60,000 miles of intricate pipelines make up our bodies, and they are essential for distributing nutrition, removing waste, and replenishing our organs with new oxygen and blood. A category of uncommon hereditary diseases known as vascular malformations (VMs) is characterized by the aberrant creation of veins, arteries, capillaries, or lymphatic vessels at birth. By generating obstructions, poor drainage, the growth of cysts, and tangles, VMs can obstruct the functions of our priceless pipes.
William Polacheck, Ph.D., an assistant professor at the UNC-NCSU Joint Department of Biomedical Engineering and the Department of Cell Biology and Physiology, and his group from the UNC School of Medicine have created a model that mimics VMs that are specifically brought on by a mutation of PIK3CA—a gene that has been linked to numerous forms of lymphatic, capillary, and venous malformations—in order to fill a need for additional research.
Science Advances published their research.
“There are a number of ‘chicken and the egg problems’ of the PIK3CA mutation,” said Polacheck. “Is it causing something else to go wrong? Or is there something else in the environment that’s causing the mutation to have more severe effects? Working in a much more controlled environment, such as a microfluidic model, allows us to isolate and figure out how the genetics of the disease relate to what is happening in the cells.”
Gene mutations that control how the body’s vasculature develops throughout the body are the source of VMs. One of the genes is PIK3CA, short for phosphoinositol-4,5-bisphosphate 3-kinase catalytic subunit alpha. In a figurative sense, it is a “hotspot” for mutations that lead to abnormalities in the smaller blood arteries, which result in blood pooling under the skin.
Little research has been done on this particular type of vascular abnormality, which is typically seen at birth. Some illnesses begin when the baby is still developing. At this stage of the child’s development, there are a lot of changes occurring, making it challenging for researchers to study.
Developing a Team
A new strategy to simulate the illness, which affects the majority of her patients, was required, according to Julie Blatt, MD, a professor of pediatric hematology-oncology in the UNC Department of Paediatrics.
Dr. Blatt picked up the phone and cold-called Polacheck, who is a biomedical engineer by profession, to ask whether he could develop a microfluidic model of PIK3CA0-specific vascular malformations. Dr.
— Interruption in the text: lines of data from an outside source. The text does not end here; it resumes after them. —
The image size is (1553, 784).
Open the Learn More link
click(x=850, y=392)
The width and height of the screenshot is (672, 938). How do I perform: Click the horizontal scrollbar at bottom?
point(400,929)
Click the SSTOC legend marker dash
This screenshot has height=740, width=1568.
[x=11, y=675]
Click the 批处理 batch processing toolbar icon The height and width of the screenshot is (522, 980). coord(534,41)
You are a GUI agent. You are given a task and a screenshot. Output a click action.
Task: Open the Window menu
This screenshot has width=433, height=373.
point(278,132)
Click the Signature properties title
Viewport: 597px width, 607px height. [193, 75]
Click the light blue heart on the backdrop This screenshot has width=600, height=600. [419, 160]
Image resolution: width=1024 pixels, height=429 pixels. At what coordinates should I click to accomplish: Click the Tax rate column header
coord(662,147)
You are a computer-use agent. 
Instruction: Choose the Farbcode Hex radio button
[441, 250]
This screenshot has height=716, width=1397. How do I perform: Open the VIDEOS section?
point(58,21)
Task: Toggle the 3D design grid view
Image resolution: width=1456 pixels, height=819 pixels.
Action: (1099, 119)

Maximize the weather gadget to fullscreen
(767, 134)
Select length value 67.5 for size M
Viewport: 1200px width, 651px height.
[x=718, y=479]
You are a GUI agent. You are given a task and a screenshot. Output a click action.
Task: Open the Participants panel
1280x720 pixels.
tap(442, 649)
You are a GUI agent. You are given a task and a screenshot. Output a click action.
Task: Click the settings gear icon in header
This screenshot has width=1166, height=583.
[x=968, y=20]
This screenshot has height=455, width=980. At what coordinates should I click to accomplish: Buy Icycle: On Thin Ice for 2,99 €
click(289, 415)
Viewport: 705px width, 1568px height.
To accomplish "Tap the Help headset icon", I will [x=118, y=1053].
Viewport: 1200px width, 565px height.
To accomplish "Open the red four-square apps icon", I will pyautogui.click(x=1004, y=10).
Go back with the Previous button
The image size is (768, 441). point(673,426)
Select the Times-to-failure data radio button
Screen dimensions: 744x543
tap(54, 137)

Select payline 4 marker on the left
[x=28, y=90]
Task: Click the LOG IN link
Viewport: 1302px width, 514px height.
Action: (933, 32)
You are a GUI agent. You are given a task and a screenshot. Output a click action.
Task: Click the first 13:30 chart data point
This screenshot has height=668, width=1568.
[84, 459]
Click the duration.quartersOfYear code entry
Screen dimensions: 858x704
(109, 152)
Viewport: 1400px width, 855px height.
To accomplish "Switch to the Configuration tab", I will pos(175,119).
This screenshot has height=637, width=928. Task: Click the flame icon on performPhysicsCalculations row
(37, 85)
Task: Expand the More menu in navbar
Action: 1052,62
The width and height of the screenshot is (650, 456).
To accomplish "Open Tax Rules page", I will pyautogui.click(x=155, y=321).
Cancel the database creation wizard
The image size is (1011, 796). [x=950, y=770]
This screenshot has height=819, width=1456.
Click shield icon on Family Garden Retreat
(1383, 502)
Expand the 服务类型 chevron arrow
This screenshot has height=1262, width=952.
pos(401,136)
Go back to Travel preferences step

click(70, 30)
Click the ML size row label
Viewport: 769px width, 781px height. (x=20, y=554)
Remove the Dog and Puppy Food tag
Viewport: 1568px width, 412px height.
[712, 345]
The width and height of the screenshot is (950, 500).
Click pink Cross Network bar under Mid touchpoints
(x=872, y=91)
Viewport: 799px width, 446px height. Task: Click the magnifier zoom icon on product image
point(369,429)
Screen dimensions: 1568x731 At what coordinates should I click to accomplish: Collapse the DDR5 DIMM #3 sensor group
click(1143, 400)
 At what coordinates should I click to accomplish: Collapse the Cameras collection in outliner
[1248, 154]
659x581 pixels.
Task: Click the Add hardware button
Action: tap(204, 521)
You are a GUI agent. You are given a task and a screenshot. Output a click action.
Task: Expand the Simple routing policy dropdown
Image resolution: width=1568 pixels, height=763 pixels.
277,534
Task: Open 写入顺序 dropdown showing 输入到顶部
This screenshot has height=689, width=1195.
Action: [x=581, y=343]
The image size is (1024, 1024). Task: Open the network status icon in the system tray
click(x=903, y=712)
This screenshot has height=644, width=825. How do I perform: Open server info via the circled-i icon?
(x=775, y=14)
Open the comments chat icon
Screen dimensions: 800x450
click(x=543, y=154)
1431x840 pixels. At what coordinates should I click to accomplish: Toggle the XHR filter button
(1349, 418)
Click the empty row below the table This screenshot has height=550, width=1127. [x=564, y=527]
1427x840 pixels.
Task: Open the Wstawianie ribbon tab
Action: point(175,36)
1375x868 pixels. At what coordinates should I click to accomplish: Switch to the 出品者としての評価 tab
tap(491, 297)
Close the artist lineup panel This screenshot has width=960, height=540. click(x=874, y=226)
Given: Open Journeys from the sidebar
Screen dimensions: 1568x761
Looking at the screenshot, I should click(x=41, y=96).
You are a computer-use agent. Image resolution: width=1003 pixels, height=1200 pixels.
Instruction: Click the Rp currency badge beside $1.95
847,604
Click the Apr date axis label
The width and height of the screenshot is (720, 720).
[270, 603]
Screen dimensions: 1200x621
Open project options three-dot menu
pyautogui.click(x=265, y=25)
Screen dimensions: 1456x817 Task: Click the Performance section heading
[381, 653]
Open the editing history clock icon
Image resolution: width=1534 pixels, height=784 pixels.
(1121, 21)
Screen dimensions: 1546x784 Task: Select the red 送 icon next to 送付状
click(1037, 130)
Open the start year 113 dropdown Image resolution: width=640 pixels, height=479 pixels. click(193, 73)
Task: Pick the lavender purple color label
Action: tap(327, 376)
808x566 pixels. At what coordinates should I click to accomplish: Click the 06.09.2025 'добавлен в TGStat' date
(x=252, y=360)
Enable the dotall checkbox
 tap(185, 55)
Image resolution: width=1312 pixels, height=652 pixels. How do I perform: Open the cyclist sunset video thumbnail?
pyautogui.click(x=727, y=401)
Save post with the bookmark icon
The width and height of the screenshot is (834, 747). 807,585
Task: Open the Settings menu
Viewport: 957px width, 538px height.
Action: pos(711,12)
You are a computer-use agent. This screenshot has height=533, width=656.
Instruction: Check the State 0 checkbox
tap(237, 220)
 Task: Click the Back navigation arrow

Blatt is interested in repurposing cancer medications to treat young patients with vascular anomalies.
Wen Yih Aw, Ph.D., was simultaneously completing her postdoctoral degree at UNC Catalyst, a research team at the Eshelman School of Pharmacy devoted to researching uncommon diseases. Aw eventually began working with the Polacheck lab using basic science on different projects.
In addition to Blatt and Aw, the lab has collaborated with Boyce Griffith, Ph.D. in the Department of Mathematics and the Computational Medicine Program, who is helping with analyzing the structures of the networks.
“All those pieces, I think were necessary to complete the work,” said Polacheck. “It does say something about UNC because there were multiple colleges and departments working together. There were no barriers whatsoever to working together on this project.”
A Microfluidic Model’s Operation
Microfluidic models are tiny, three-dimensional objects that can be used to imitate or manipulate the environment inside the body. They are only a millimeter in size. In this instance, the device’s interior is centered with a little chunk of healthy blood vascular tissue. From there, the scientists can modify the model by adding particular chemicals and mechanical forces to mimic bodily situations. The PIK3CA mutation is then started by them.
The researchers needed to carry out a pharmacological efficacy study to determine whether or not their model accurately depicts the disease’s appearance.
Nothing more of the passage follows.